Activity >>
Please transcribe the listing below exactly, but only from the line containing "The width and height of the screenshot is (376, 513)." through its last line.

Extracted records >>
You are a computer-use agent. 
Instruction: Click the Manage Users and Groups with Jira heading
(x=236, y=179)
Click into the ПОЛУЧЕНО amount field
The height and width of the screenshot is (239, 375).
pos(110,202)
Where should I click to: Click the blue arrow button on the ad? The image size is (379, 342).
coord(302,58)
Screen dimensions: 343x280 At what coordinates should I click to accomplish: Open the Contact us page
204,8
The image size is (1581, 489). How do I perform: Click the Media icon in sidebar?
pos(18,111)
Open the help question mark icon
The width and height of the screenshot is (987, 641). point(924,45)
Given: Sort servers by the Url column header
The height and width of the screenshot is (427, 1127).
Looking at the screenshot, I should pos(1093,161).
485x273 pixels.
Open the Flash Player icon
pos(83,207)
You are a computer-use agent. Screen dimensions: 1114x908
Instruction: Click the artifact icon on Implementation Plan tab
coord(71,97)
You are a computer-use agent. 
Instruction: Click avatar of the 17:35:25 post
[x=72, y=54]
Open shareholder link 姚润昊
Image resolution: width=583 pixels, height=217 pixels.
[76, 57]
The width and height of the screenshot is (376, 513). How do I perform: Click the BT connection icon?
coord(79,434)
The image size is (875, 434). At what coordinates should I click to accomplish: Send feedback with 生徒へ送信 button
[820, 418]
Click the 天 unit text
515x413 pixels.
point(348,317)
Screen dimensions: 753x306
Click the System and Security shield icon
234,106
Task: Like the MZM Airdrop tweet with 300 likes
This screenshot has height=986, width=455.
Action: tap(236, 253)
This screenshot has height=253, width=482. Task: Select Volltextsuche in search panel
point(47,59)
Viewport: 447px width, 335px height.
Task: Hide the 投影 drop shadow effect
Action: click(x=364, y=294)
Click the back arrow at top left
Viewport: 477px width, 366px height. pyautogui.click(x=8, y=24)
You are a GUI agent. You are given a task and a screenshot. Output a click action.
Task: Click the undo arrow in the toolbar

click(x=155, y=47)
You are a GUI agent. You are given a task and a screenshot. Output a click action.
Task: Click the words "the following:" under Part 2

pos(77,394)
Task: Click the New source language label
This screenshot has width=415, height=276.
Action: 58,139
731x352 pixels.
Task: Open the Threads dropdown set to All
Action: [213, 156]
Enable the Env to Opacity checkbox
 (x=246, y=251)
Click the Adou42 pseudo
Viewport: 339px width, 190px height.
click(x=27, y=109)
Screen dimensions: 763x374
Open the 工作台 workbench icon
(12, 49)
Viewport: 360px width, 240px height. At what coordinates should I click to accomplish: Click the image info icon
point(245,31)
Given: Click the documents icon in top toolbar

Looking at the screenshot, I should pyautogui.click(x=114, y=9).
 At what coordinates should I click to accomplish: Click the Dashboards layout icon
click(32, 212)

Answer to the problem >>
The width and height of the screenshot is (376, 513). How do I perform: Click the BT connection icon?
coord(79,434)
The image size is (875, 434). At what coordinates should I click to accomplish: Send feedback with 生徒へ送信 button
[820, 418]
Click the 天 unit text
515x413 pixels.
point(348,317)
Screen dimensions: 753x306
Click the System and Security shield icon
234,106
Task: Like the MZM Airdrop tweet with 300 likes
This screenshot has height=986, width=455.
Action: tap(236, 253)
This screenshot has height=253, width=482. Task: Select Volltextsuche in search panel
point(47,59)
Viewport: 447px width, 335px height.
Task: Hide the 投影 drop shadow effect
Action: click(x=364, y=294)
Click the back arrow at top left
Viewport: 477px width, 366px height. pyautogui.click(x=8, y=24)
You are a GUI agent. You are given a task and a screenshot. Output a click action.
Task: Click the undo arrow in the toolbar

click(x=155, y=47)
You are a GUI agent. You are given a task and a screenshot. Output a click action.
Task: Click the words "the following:" under Part 2

pos(77,394)
Task: Click the New source language label
This screenshot has width=415, height=276.
Action: 58,139
731x352 pixels.
Task: Open the Threads dropdown set to All
Action: [213, 156]
Enable the Env to Opacity checkbox
 (x=246, y=251)
Click the Adou42 pseudo
Viewport: 339px width, 190px height.
click(x=27, y=109)
Screen dimensions: 763x374
Open the 工作台 workbench icon
(12, 49)
Viewport: 360px width, 240px height. At what coordinates should I click to accomplish: Click the image info icon
point(245,31)
Given: Click the documents icon in top toolbar

Looking at the screenshot, I should pyautogui.click(x=114, y=9).
 At what coordinates should I click to accomplish: Click the Dashboards layout icon
click(32, 212)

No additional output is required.